ASSIGNMENT
Omit every picture and write out the rest of the records exactly.
========
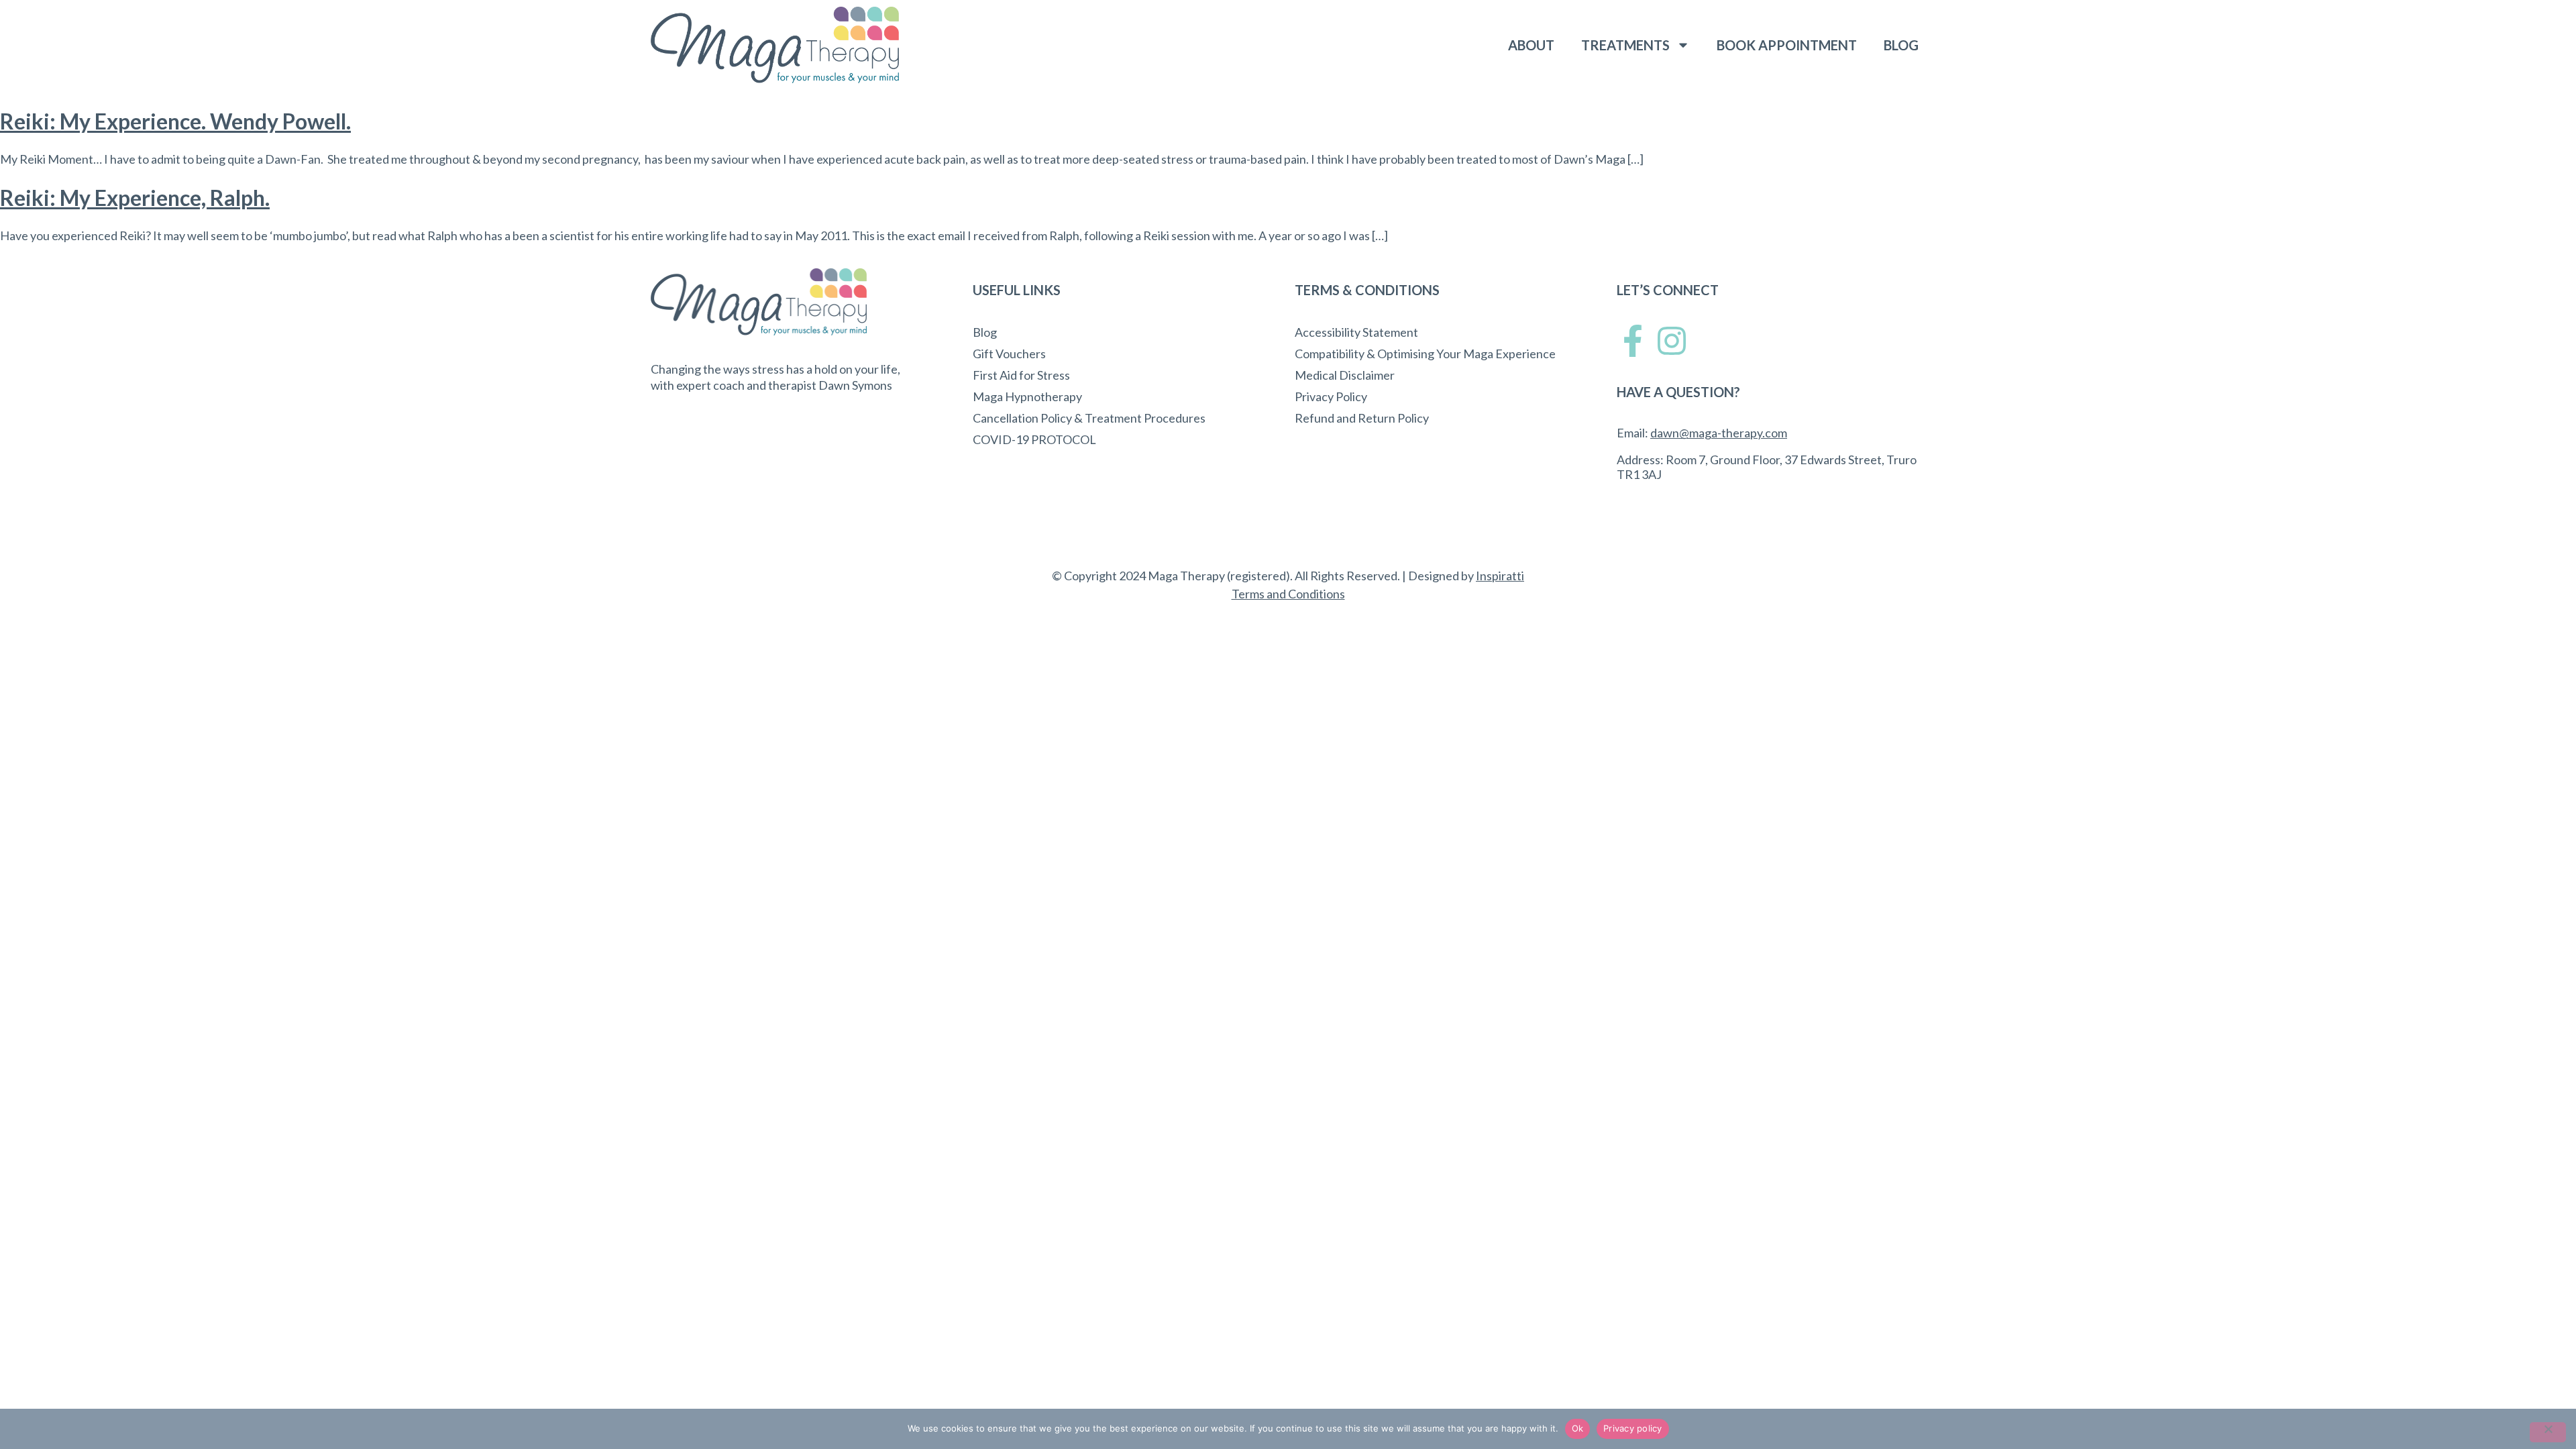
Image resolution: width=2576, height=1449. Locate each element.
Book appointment (1787, 45)
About (1531, 45)
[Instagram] (1672, 341)
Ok (1578, 1428)
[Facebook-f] (1633, 341)
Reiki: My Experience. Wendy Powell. (175, 121)
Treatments (1625, 45)
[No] (2548, 1432)
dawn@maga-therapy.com (1718, 432)
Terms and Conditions (1288, 593)
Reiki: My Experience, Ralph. (135, 197)
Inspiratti (1500, 575)
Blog (1901, 45)
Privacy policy (1632, 1428)
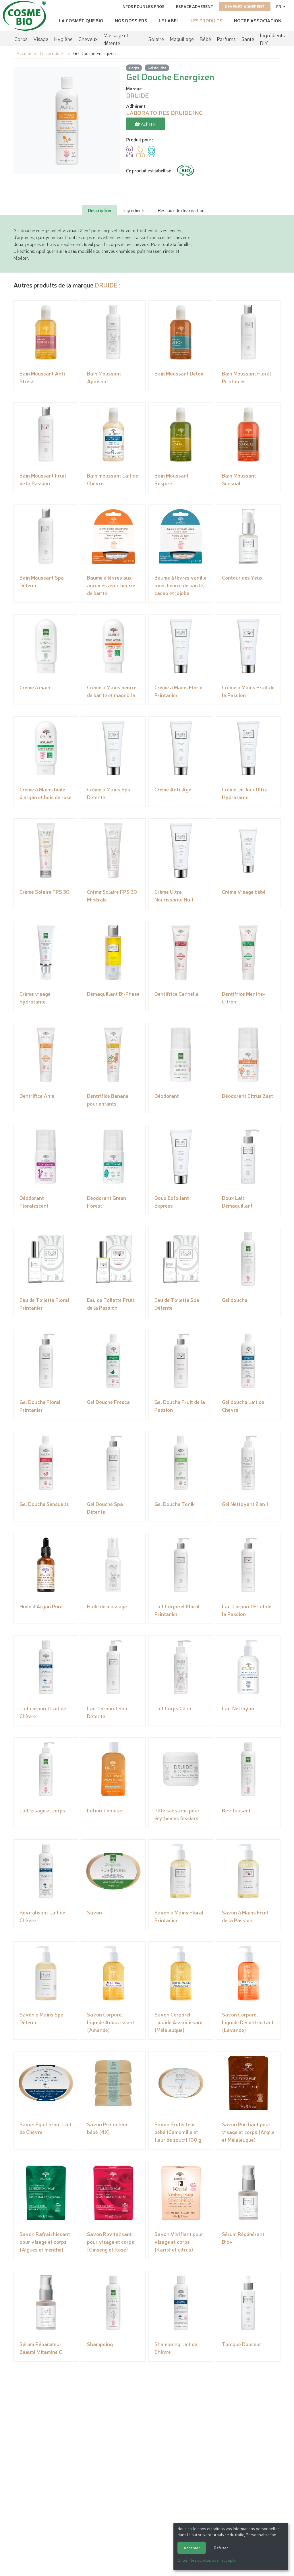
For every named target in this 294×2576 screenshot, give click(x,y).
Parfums (226, 38)
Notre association (257, 20)
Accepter (191, 2547)
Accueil (23, 53)
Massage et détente (115, 39)
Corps (21, 38)
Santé (247, 38)
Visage (40, 38)
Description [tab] (99, 210)
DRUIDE (106, 285)
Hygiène (63, 38)
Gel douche (157, 67)
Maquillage (182, 38)
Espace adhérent (194, 6)
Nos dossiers (131, 20)
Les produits (207, 20)
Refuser (221, 2547)
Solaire (156, 38)
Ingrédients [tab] (134, 210)
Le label (169, 20)
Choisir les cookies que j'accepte (207, 2560)
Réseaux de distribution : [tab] (182, 210)
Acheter (148, 124)
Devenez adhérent (245, 6)
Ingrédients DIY (272, 39)
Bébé (205, 38)
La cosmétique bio (81, 20)
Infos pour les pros (143, 6)
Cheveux (88, 38)
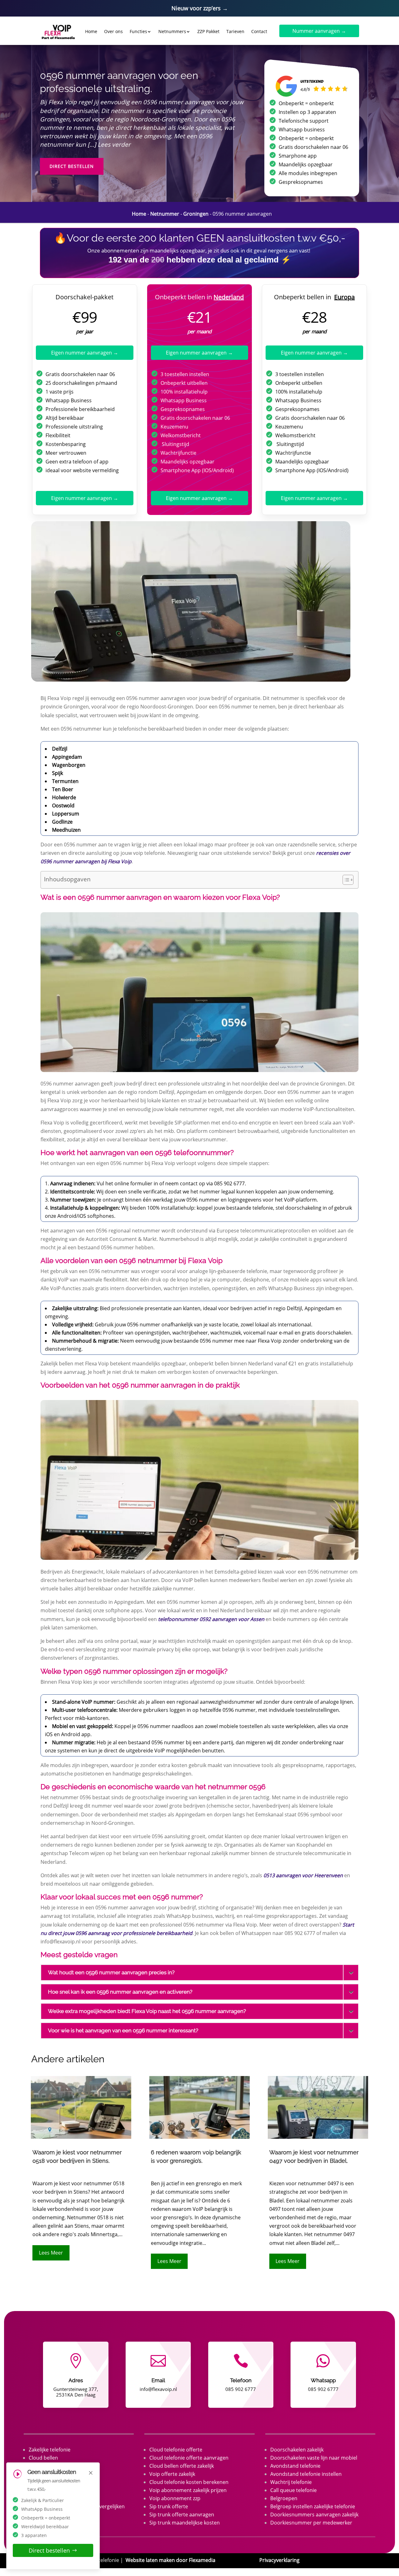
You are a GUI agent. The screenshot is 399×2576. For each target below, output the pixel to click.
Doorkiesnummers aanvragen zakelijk (314, 2514)
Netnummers (172, 31)
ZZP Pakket (208, 31)
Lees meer (51, 2252)
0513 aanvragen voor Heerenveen (303, 1875)
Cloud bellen (43, 2457)
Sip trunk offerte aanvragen (181, 2514)
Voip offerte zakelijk (172, 2474)
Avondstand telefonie (295, 2465)
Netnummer (164, 213)
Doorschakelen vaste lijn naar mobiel (313, 2457)
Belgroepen (283, 2498)
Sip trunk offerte (168, 2506)
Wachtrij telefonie (291, 2482)
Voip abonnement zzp (174, 2498)
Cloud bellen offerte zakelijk (181, 2465)
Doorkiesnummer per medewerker (311, 2522)
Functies (138, 31)
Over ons (113, 31)
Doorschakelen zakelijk (297, 2449)
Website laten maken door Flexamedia (170, 2560)
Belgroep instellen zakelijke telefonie (312, 2506)
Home (91, 31)
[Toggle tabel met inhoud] (345, 879)
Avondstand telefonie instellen (306, 2474)
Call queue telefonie (293, 2490)
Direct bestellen (72, 166)
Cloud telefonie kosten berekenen (188, 2482)
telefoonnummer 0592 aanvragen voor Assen (211, 1619)
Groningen (196, 213)
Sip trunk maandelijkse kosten (184, 2522)
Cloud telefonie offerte (175, 2449)
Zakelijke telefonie (49, 2449)
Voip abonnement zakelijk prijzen (188, 2490)
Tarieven (235, 31)
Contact (259, 31)
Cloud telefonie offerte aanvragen (188, 2457)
========
WRITTEN ANSWER
Image resolution: width=2576, height=1449. Locate each element.
Book appointment (1787, 45)
About (1531, 45)
[Instagram] (1672, 341)
Ok (1578, 1428)
[Facebook-f] (1633, 341)
Reiki: My Experience. Wendy Powell. (175, 121)
Treatments (1625, 45)
[No] (2548, 1432)
dawn@maga-therapy.com (1718, 432)
Terms and Conditions (1288, 593)
Reiki: My Experience, Ralph. (135, 197)
Inspiratti (1500, 575)
Blog (1901, 45)
Privacy policy (1632, 1428)
For every named target in this 294×2576 screenshot, give click(x,y).
Parfums (226, 38)
Notre association (257, 20)
Accepter (191, 2547)
Accueil (23, 53)
Massage et détente (115, 39)
Corps (21, 38)
Santé (247, 38)
Visage (40, 38)
Description [tab] (99, 210)
DRUIDE (106, 285)
Hygiène (63, 38)
Gel douche (157, 67)
Maquillage (182, 38)
Espace adhérent (194, 6)
Nos dossiers (131, 20)
Les produits (207, 20)
Refuser (221, 2547)
Solaire (156, 38)
Ingrédients [tab] (134, 210)
Le label (169, 20)
Choisir les cookies que j'accepte (207, 2560)
Réseaux de distribution : [tab] (182, 210)
Acheter (148, 124)
Devenez adhérent (245, 6)
Ingrédients DIY (272, 39)
Bébé (205, 38)
La cosmétique bio (81, 20)
Infos pour les pros (143, 6)
Cheveux (88, 38)
You are a GUI agent. The screenshot is 399×2576. For each target below, output the pixel to click.
Doorkiesnummers aanvragen zakelijk (314, 2514)
Netnummers (172, 31)
ZZP Pakket (208, 31)
Lees meer (51, 2252)
0513 aanvragen voor Heerenveen (303, 1875)
Cloud bellen (43, 2457)
Sip trunk offerte aanvragen (181, 2514)
Voip offerte zakelijk (172, 2474)
Avondstand telefonie (295, 2465)
Netnummer (164, 213)
Doorschakelen vaste lijn naar mobiel (313, 2457)
Belgroepen (283, 2498)
Sip trunk offerte (168, 2506)
Wachtrij telefonie (291, 2482)
Voip abonnement zzp (174, 2498)
Cloud bellen offerte zakelijk (181, 2465)
Doorkiesnummer per medewerker (311, 2522)
Functies (138, 31)
Over ons (113, 31)
Doorschakelen zakelijk (297, 2449)
Website laten maken door Flexamedia (170, 2560)
Belgroep instellen zakelijke telefonie (312, 2506)
Home (91, 31)
[Toggle tabel met inhoud] (345, 879)
Avondstand telefonie instellen (306, 2474)
Call queue telefonie (293, 2490)
Direct bestellen (72, 166)
Cloud telefonie kosten berekenen (188, 2482)
telefoonnummer 0592 aanvragen voor Assen (211, 1619)
Groningen (196, 213)
Sip trunk maandelijkse kosten (184, 2522)
Cloud telefonie offerte (175, 2449)
Zakelijke telefonie (49, 2449)
Voip abonnement zakelijk prijzen (188, 2490)
Tarieven (235, 31)
Contact (259, 31)
Cloud telefonie offerte aanvragen (188, 2457)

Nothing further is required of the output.